▶ [Tarefa] Repita, sem mudar nenhuma palavra, o trecho do texto escolhido que começa em "Na área ambiental, Bolsonaro" e vai até "cumprir! Vou cumprir!", incluindo essas palavras.

▶ [Texto escolhido]
□ □ □

Essa política da busca por dividendos eleitorais a qualquer custo vem deixando um imenso rastro de destruição. No caso da pandemia, se não dispõe de recursos nem de competência técnica para enfrentar o desafio (e dispõe, sim, pois nossos centos de pesquisa e nossas universidades estão cheios disso, e sobra dinheiro para emendas parlamentares), poderia oferecer, pelo menos, bons exemplos. Mas a aposta numa espécie de “efeito manada da radicalização ideológica”, na feliz expressão do colunista Luiz Carlos Azedo, faz com que repita ad nauseam os mesmos gestos e palavras. Até hoje não reconheceu que a cloroquina e cocô de galinha produzem exatamente o mesmo efeito no combate à pandemia, conforme atestam os mais importantes institutos de pesquisas do mundo. Insiste em promover despudoradamente aglomerações que ampliam gravemente as margens de contaminação, só pra garantir orgasmos ao ouvir os gritos de “mito, mito, mito!” Ostensivamente evita o uso de máscaras e até se irrita quando vê alguém de sua própria equipe usando a proteção. E trata com tamanho descaso a vacinação como principal defensivo à doença que já chegou a dizer sem desfaçatez que, “se sobrar alguma dose”, vai “pensar” em se vacinar… E se espanta com essas pessoas estranhas que “só falam em vacina”… Como se, neste momento, fosse possível pensar em outra coisa, a principal arma para manter a vida, e que funciona no sentido inverso das armas que servem para matar, para as quais ele não hesita em oferecer subsídios e facilidades de aquisição.
Na área ambiental, Bolsonaro se apresentou na Cúpula como aquele cliente sem qualquer credibilidade que chega ao banco para pedir um empréstimo e o gerente começa a fazer perguntas. – Vejo aqui no seu histórico que o senhor atrasou e deixou de pagar o empréstimo anterior. Como é que espera que o banco concorde com o empréstimo que está pedindo se não tem bons antecedentes? Ah, mas vocês podem confiar na minha palavra. Se estou prometendo é porque vou cumprir! Vou cumprir!

□ □ □

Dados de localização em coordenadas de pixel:
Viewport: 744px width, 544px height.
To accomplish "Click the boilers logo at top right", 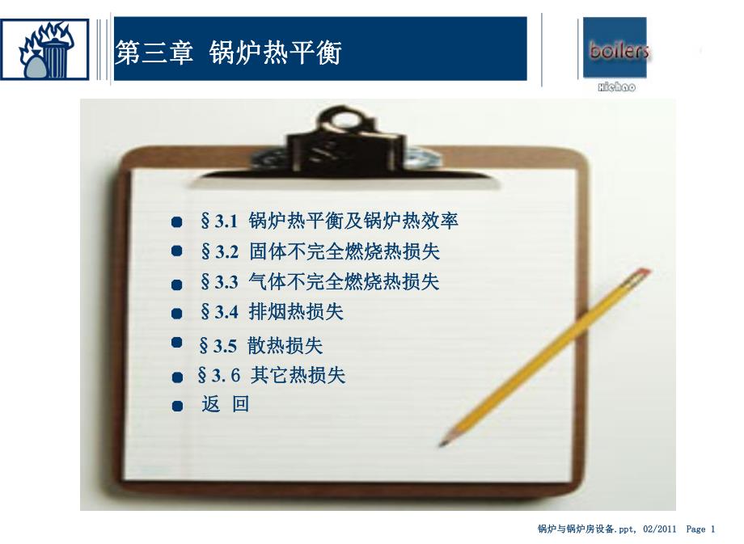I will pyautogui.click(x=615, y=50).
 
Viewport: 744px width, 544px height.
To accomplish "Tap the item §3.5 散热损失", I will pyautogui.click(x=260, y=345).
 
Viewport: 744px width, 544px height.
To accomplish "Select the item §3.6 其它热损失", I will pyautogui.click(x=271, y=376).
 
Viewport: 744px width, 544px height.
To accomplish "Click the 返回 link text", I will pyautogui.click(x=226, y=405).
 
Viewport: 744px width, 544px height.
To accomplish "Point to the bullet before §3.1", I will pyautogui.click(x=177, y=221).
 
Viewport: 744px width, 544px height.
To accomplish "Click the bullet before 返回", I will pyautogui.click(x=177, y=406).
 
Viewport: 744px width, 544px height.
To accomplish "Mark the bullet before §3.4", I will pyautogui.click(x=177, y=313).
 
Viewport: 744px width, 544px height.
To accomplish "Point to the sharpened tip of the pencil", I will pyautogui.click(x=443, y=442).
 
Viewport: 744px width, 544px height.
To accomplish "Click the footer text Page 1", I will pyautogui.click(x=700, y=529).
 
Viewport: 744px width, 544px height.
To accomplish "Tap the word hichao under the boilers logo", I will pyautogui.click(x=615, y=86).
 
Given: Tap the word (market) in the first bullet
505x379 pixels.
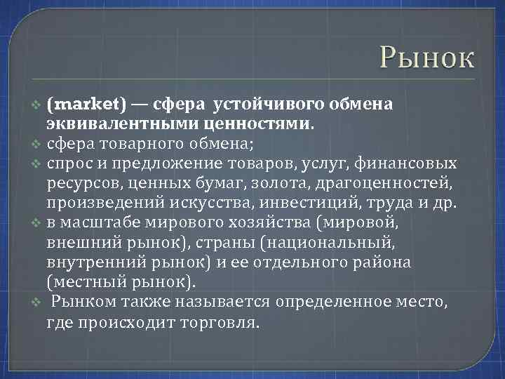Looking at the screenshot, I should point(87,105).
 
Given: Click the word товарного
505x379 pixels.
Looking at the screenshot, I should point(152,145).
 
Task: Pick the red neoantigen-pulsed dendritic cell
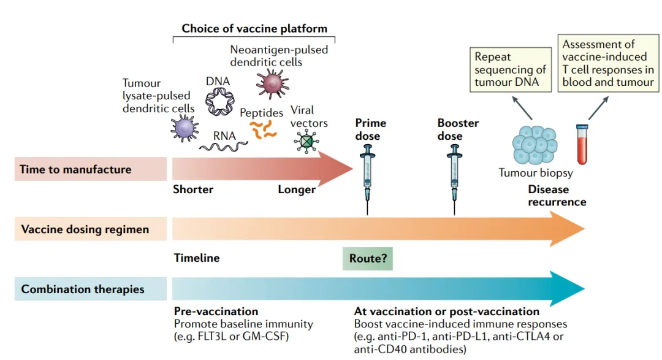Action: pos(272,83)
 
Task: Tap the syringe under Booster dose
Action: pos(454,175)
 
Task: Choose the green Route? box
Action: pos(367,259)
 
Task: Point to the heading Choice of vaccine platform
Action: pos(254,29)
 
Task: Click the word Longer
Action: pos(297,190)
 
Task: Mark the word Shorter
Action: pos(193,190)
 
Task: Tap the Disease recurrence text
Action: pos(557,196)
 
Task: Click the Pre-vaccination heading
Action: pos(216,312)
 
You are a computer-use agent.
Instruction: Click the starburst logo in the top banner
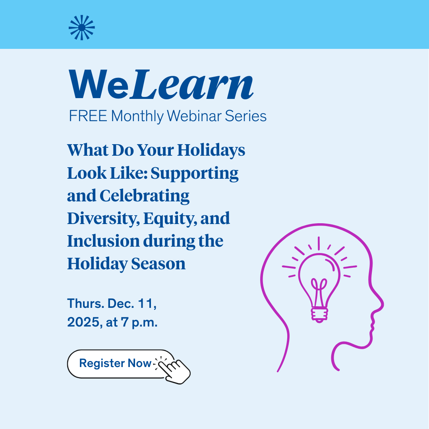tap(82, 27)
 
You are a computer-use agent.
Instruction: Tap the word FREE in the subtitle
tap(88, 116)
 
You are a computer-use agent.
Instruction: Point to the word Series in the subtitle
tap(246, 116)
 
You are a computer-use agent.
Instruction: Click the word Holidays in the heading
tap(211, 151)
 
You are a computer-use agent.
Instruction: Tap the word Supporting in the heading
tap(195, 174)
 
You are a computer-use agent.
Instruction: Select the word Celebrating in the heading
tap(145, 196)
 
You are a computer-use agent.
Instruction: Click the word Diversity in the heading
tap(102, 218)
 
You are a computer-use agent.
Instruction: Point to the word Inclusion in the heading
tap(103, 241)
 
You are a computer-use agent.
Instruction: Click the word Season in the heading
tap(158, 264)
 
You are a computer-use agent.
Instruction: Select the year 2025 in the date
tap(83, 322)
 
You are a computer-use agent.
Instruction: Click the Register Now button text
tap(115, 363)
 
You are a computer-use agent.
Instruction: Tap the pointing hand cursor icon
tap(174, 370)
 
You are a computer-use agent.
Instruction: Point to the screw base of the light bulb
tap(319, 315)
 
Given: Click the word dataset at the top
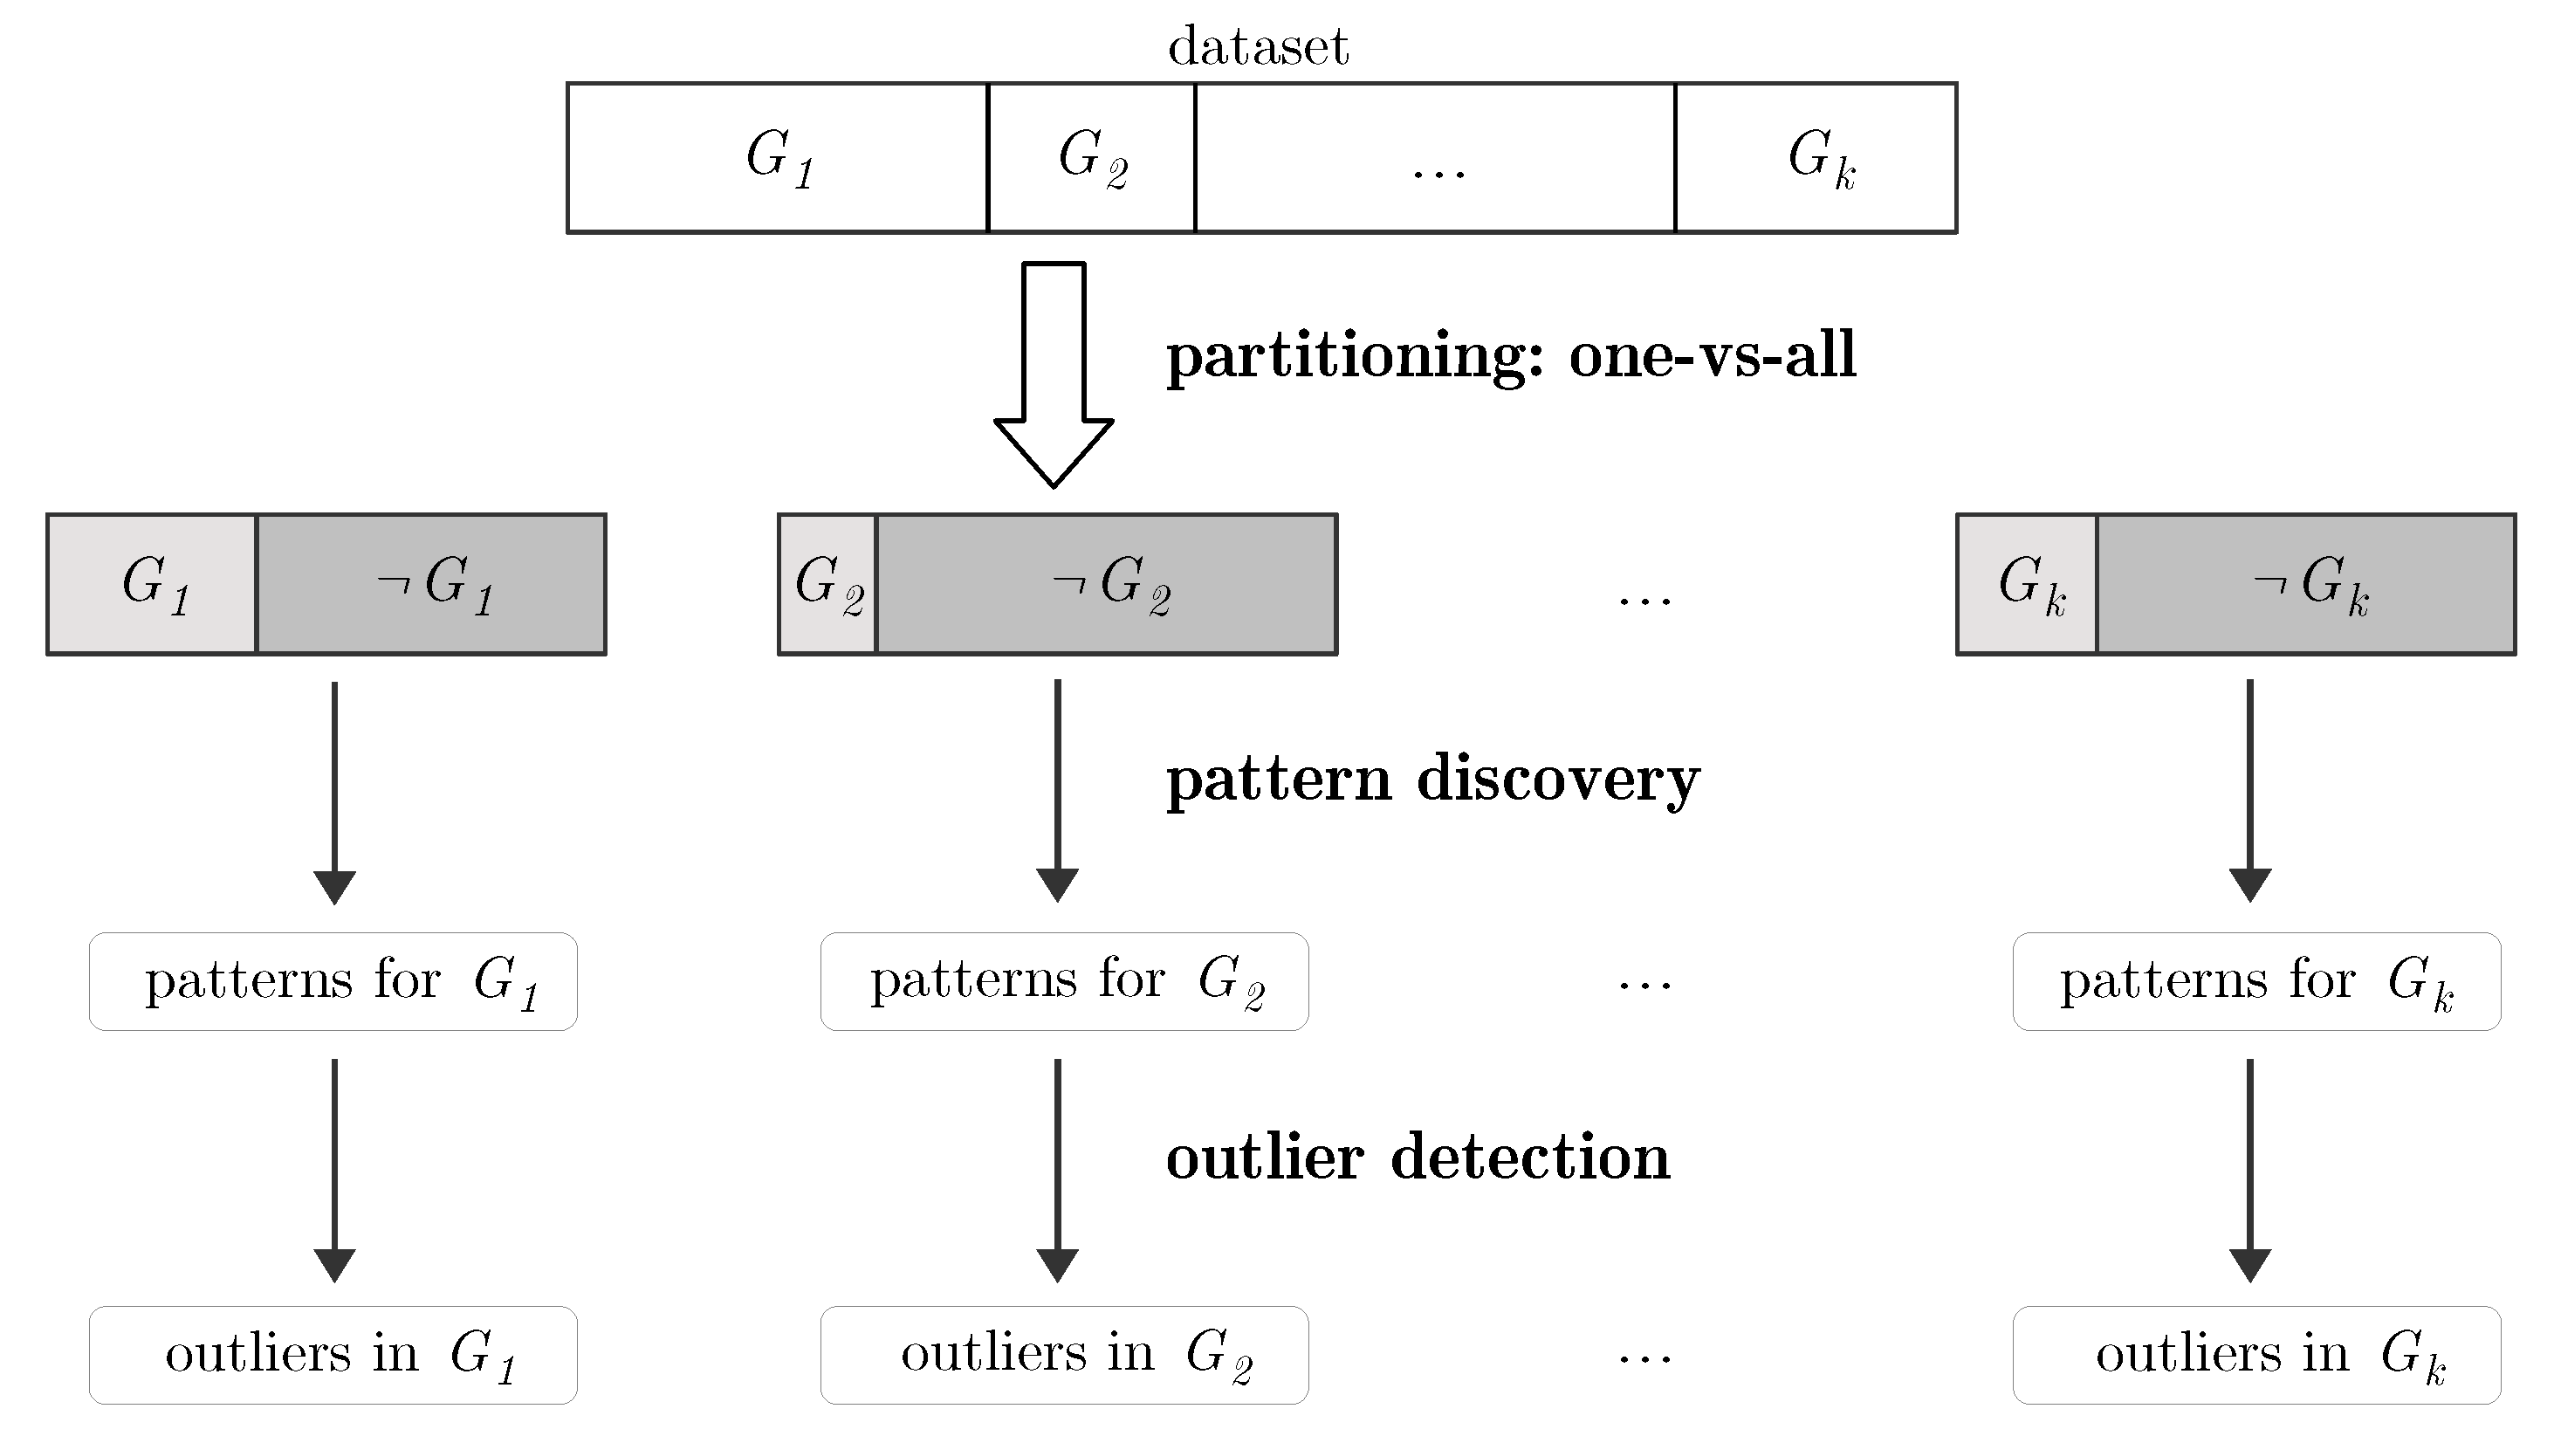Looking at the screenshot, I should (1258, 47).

□ □ □

▶ [Resultado do exercício]
Na área ambiental, Bolsonaro se apresentou na Cúpula como aquele cliente sem qualquer credibilidade que chega ao banco para pedir um empréstimo e o gerente começa a fazer perguntas. – Vejo aqui no seu histórico que o senhor atrasou e deixou de pagar o empréstimo anterior. Como é que espera que o banco concorde com o empréstimo que está pedindo se não tem bons antecedentes? Ah, mas vocês podem confiar na minha palavra. Se estou prometendo é porque vou cumprir! Vou cumprir!